Gemessen daran seien die Voraussetzungen des § 242 BGB erfüllt. Der geltend gemachte Kündigungsgrund sei – zumindest für unabsehbare Zeit – im Juni 2016 entfallen, nachdem die Klägerin bei einem Arbeitsunfall schwer verletzt worden und in der Folge nicht nur seit dem 8. Juni 2016 bis einschließlich zum 31. März 2018 dauerhaft krankgeschrieben gewesen sei, sondern auch ihren Beruf als Stuntwoman aufgeben habe müssen. Sie sei zudem gehindert, wie beabsichtigt ihre Ausbildung als Rettungssanitäterin bis Ende 2016 abzuschließen und im Anschluss daran eine Festanstellung in Berlin anzutreten. Stattdessen sei die Klägerin zunächst krankheitsbedingt zu ihrer Mutter nach Y verzogen und habe erst am 01.04.2018 – mehr als zwei Jahre nach Ausspruch der Kündigung und 14 Monate nach Ablauf der Kündigungsfrist – ihre Ausbildung als Rettungssanitäterin fortgesetzt. Noch im März 2018 sei der Klägerin ärztlich bescheinigt worden, dass sie nach ihrem Arbeitsunfall im Jahre 2016 an einer posttraumatischem Belastungsstörung leide und ihre Zukunft „unklar“ sei.

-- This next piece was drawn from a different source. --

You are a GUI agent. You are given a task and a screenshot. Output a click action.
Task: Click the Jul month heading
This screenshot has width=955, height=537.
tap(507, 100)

Damit aber habe der von der Klägerin geltend Eigenbedarf, auch wenn er zum Zeitpunkt des Kündigungsausspruchs tatsächlich bestanden haben sollte, bei Ablauf der Kündigungsfrist nicht mehr auf einem hinreichend verdichteten Nutzungswunsch beruht. Ein solcher sei – in Abgrenzung zu einer gemäß § 573 Abs. 2 Nr. 2 BGB unzureichenden Kündigung auf Vorrat – nur zu bejahen, wenn ein konkretes Interesse des Vermieters an der alsbaldigen Eigennutzung der Mietsache vorliege und dieses in einem absehbaren und zeitlich engen Zusammenhang mit der kündigungsbedingten Beendigung des Mietverhältnisses stünde (vgl. BGH, Urt. v. 27. September 2017 – VIII ZR 243/16, NZM 2017, 756; Kammer, Urt. v. 20. September 2018 – 67 S 16/18, ZMR 2019, 21). Daran jedoch fehlte es, nachdem die weitere private und berufliche Zukunft der Klägerin aufgrund ihres Unfalls und der damit im Zusammenhang stehenden physischen und psychischen Folgebeeinträchtigungen seit Juni 2016 bis weit über den Ablauf der Kündigungsfrist hinaus auf unabsehbare Zeit ungewiss geworden sei.

Vor diesem Hintergrund konnte dahinstehen, ob die Beklagten im Falle der kündigungsbedingten Beendigung des Mietverhältnisses wegen ihres vorgerückten Alters, der von ihnen dargetanen gesundheitlichen Beeinträchtigungen, des bereits seit 1987 andauernden Mietverhältnisses und der damit verbundenen Verwurzelung am Ort der Mietsache sowie der von ihnen behaupteten Unmöglichkeit, Ersatzwohnraum zu angemessenen Bedingungen zu beschaffen (vgl. dazu Kammer, Urt. v. 25. Januar 2018 – 67 S 272/17, NJW-RR 2018, 1034), von der Klägerin gemäß §§ 574 Abs. 1, Abs. 2, 574a Abs. 1, Abs. 2 BGB die Fortsetzung des Mietverhältnisses auf unbestimmte Zeit aus Härtegründen hätten verlangen können.